Huawei landed on what’s known as the entity list during the Trump administration over concerns it posed an espionage threat because of its ties to the Chinese government.
In March, the U.S. notified some Huawei suppliers that more items would be banned for export because of their use in 5G technology.
China has long objected to restrictions imposed or proposed by the U.S. On March 12, 2021, Foreign Ministry spokesman Zhao Lijian said, “The previous U.S. administration abused the concept of national security and left no stones unturned to suppress Chinese high-tech companies with state power. …
“The U.S. side should stop its crackdown on Chinese companies, treat them in an open, fair, unbiased and non-discriminatory manner, and do more to enhance China-U.S. scientific and technological exchanges and economic and trade cooperation.”
Weitz said Chinese authorities will benefit from Huawei’s ability to collect data from other countries.
“This would allow them to access information that could provide what the Russians call ‘compromising information’ in bad or illicit activities — misbehavior that you don’t want it to be released into the public. They could leverage that for gains,” he told VOA Mandarin.
As Beijing develops its artificial intelligence capabilities, “having access to millions of additional sources of data can help them refine their computer and control models,” Weitz said of Huawei’s collecting.
In July, Senator Bob Menendez, ranking member of the Senate Foreign Relations Committee, published a report stating that China is developing “digital authoritarianism” to conduct surveillance, control the internet and censor information within its borders and around the world.
Cloud competition?
To compete with Chinese influence in these developing economies, the authors of the report recommend that “the U.S. and allied policymakers should prioritize cloud infrastructure and services as an area of strategic competition.”

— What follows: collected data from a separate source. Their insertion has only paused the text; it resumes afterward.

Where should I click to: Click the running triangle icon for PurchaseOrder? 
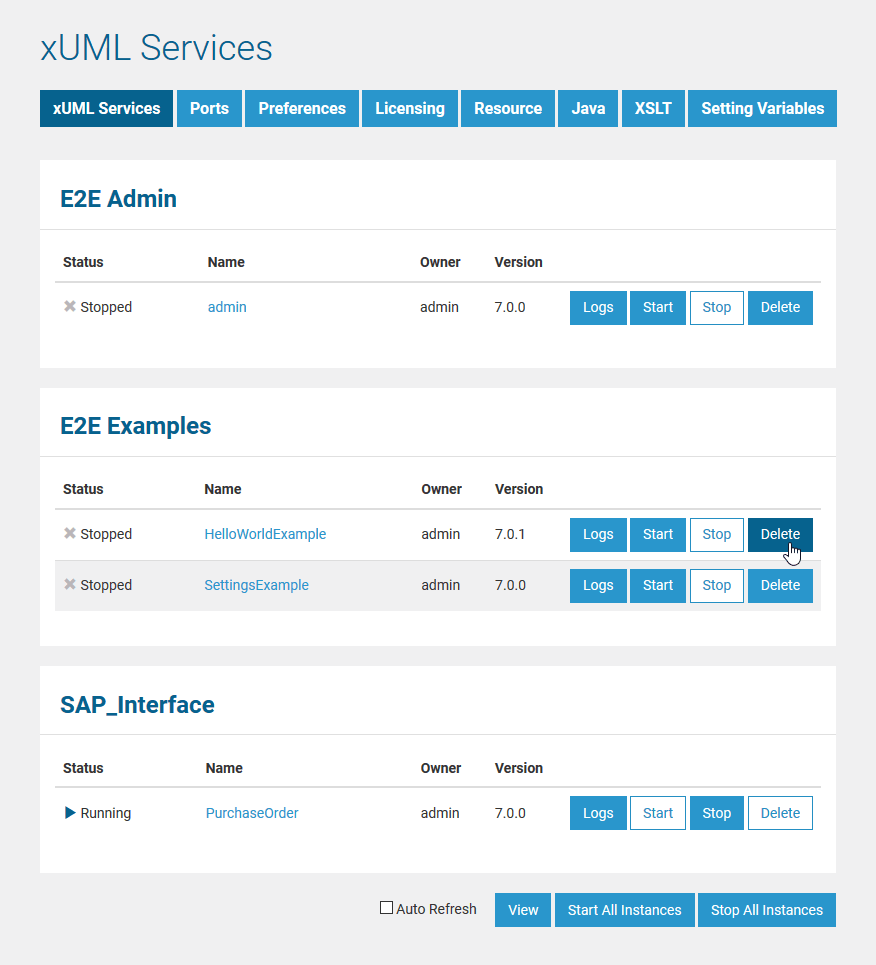coord(70,813)
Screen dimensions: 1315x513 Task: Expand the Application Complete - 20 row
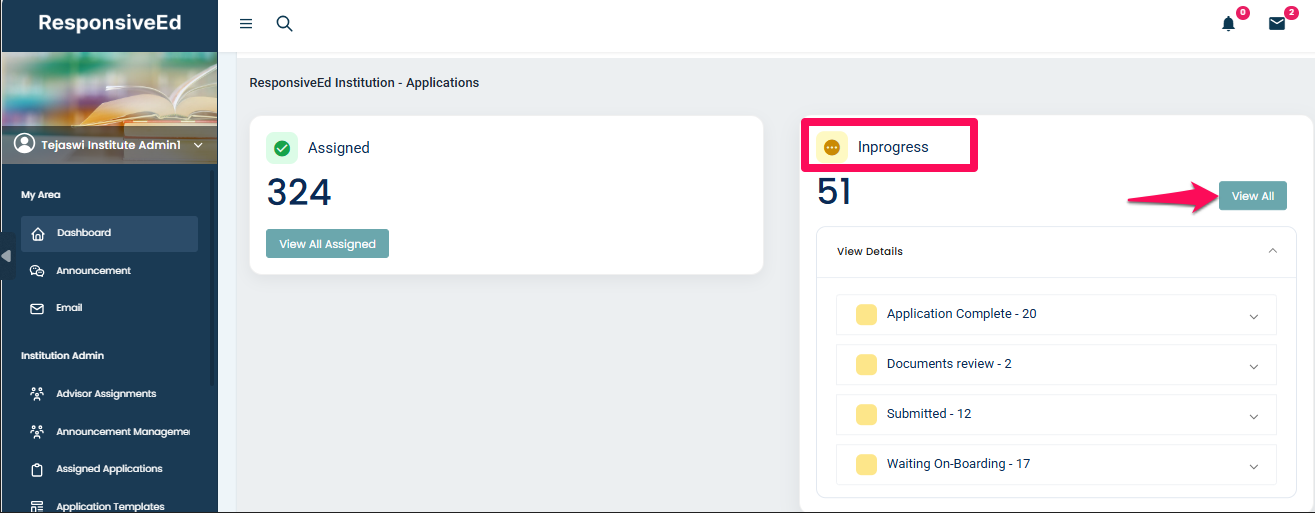1253,316
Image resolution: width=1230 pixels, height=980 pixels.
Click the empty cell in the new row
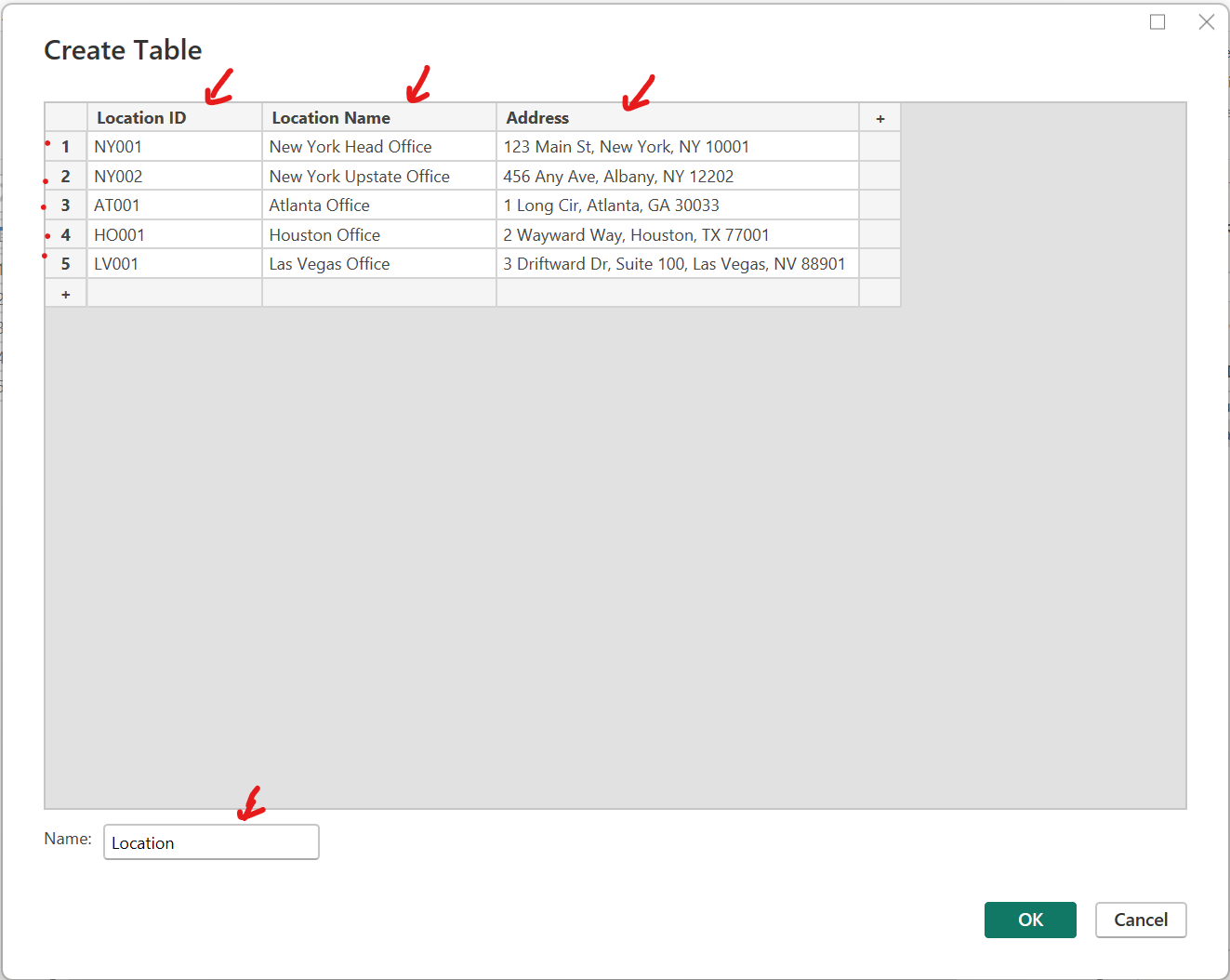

This would include “packaging cloud services with support for the infrastructure that underpins them, including not only data centers and fiber optic networks, but also energy infrastructure.”
The authors also recommended that “the United States and its allies should pool resources to expand financing and funding for digital infrastructure, technical assistance and training. They should also cooperate to remove and prevent foreign regulatory barriers that disadvantage U.S. and allied cloud providers.”
Herbert Lin, an expert in cyber policy and security at the Hoover Institution, said the U.S. must become a real competitor and provide developing countries an alternative to China’s Huawei.
“The U.S. policy now is ‘Just say no to Huawei.’ But that’s not a strategy. You have to be a competitor,” he told VOA Mandarin via phone. “You have to have the technological competence to build a competing service, and you have to have a willingness to sell it aggressively at terms that another nation will find more favorable. … If the U.S. is going to play, we have to have a policy that will support our bid.”